- [Quoted passage]:
┌────────
Intel’s new “Ice Lake” third-generation Xeon scalable processors are reviving interest in liquid cooling, an old concept that’s begun to move into the mainstream in recent years.
Lenovo officials earlier this month announced new servers powered by the Intel chips, including extending the reach of its Neptune warm-water cooling technology deeper into some rack systems optimized for such workloads as artificial intelligence (AI) and high-performance computing (HPC).
The same day, Microsoft announced that it was evaluating a two-phase immersion cooling technology in which entire racks of data center hardware are submerged into a couch-shaped tank containing specially engineered fluid that won’t damage the electronics or impact the performance of the systems.
The two announcements were the latest indicators that system makers, cloud providers and enterprises are continuing to look at liquid cooling technologies in data centers where hardware components continue to run hotter, demand for greater density is growing, and compute- and data-intensive workloads like AI, advanced analytics and HPC are expanding.
In addition, the rise of edge computing exacerbates these trends, with more data processing, storage and analytics running closer to where users are working and data is being generated, and where small remote data center environments are being deployed to support this work. Most systems and their components are still cooled by air, and data centers are designed in configurations such as hot-air and cold-air models, with cold air circulated around systems or components, exchanging the warm air for cooler air.
Efficiency Is Key
However, liquid is more efficient at cooling than air. It has been used in massive systems such as mainframes and supercomputers in the past, and OEMs for more than a decade have offered liquid-cooling technologies in some of their enterprise-level hardware. However, liquid cooling still has some challenges to overcome, from the natural hesitancy among IT leaders to having liquid running so close to their electronics and enterprises’ historically slow adoption of new technologies to a lack of technicians skilled in managing liquid-cooling systems.
As the announcements from Lenovo and Microsoft show, liquid cooling continues to be seen as a way to continue to drive performance improvements at a time when data center density and component heat generation are both rising. Microsoft noted that CPUs that once could handle 150 watts of electric power per chip can now manage more than 300 watts, with GPUs jumping to more than 700 watts.
“Air cooling is not enough,” Christian Belady, distinguished engineer and vice president of Microsoft’s data center advanced development group, said in a blog post outlining the company’s latest efforts. Heat transfers in liquids are much more efficient than air, he noted. “That’s what’s driving us to immersion cooling, where we can directly boil off the surfaces of the chip. … Liquid cooling enables us to go denser, and thus continue the Moore’s Law trend at the data center level.”
└────────
Stored entries:
┌────────
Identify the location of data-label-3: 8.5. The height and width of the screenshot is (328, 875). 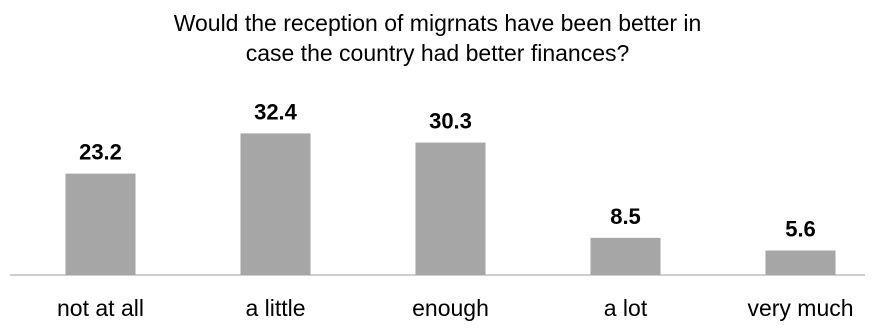
(626, 216).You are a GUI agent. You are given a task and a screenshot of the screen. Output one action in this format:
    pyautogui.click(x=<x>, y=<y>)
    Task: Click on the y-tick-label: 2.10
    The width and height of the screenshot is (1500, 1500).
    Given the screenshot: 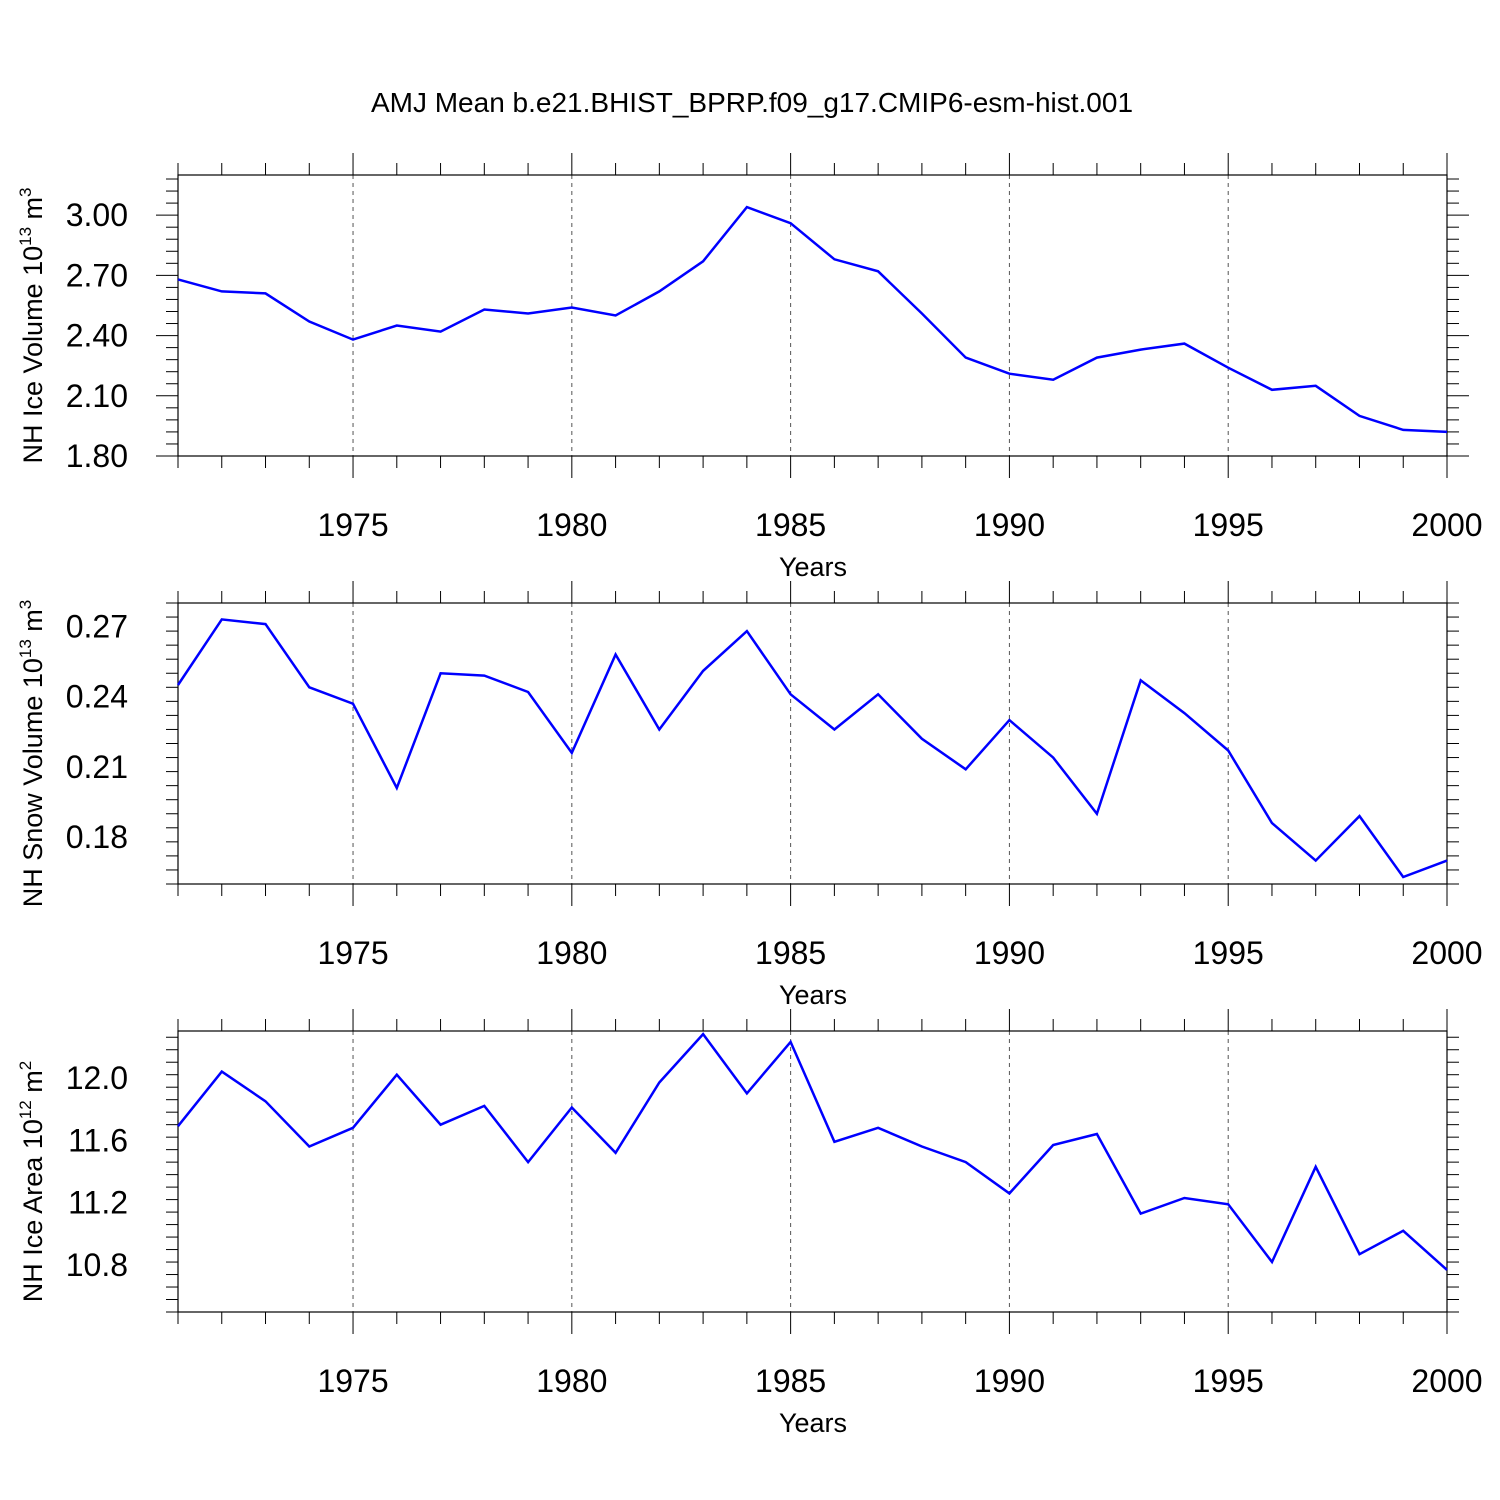 What is the action you would take?
    pyautogui.click(x=97, y=396)
    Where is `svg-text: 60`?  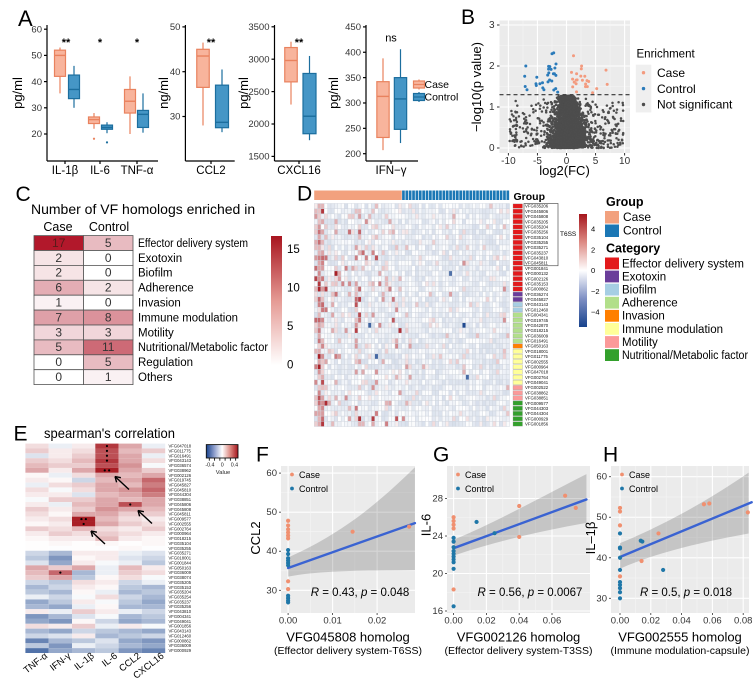 svg-text: 60 is located at coordinates (36, 30).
└────────
- [Task requirements]:
[1] Answer these from the article on liquid cooling:
(a) What is the name of Lenovo's warm-water cooling technology?
(b) What shape is the tank that Microsoft submerges racks of hardware into?
(c) How many watts can GPUs now handle, according to Microsoft?
[2] Pick up the article on liquid cooling after its last sentence and write the next few paragraphs.
The entries above play no part in this work.

- [Exercise responses]:
[1]
(a) Neptune
(b) Couch-shaped
(c) More than 700 watts

[2]
Turn to Liquid
The power efficiency challenge in data centers has been a key focus for IT staff and tech vendors for more than a decade. As they’ve added more – and faster cores – to their processors, Intel, AMD and other chip makers also put in place management and control capabilities aimed at balancing power, core count and chip speeds.
“As the thermal envelope of these AI and cloud computing chips has already increased dramatically, IT and data center cooling architectures are changing along with it,” said Joe Capes, co-founder and CEO of LiquidStack, a specialist in two-phase immersion cooling technologies similar to what Microsoft is testing in one of its Azure data centers.
Microsoft’s Two-Step Immersion
In Microsoft’s process, when systems generating heat are placed in the fluid, the fluid heats up and boils, changing into a vapor. As the vapor rises, it carries away the heat, which is then removed via a condenser. The vapor then returns to liquid form and is put back into the liquid cooling system. The fluid boils at 122 degrees Fahrenheit, about 90 degrees less than the boiling point of water.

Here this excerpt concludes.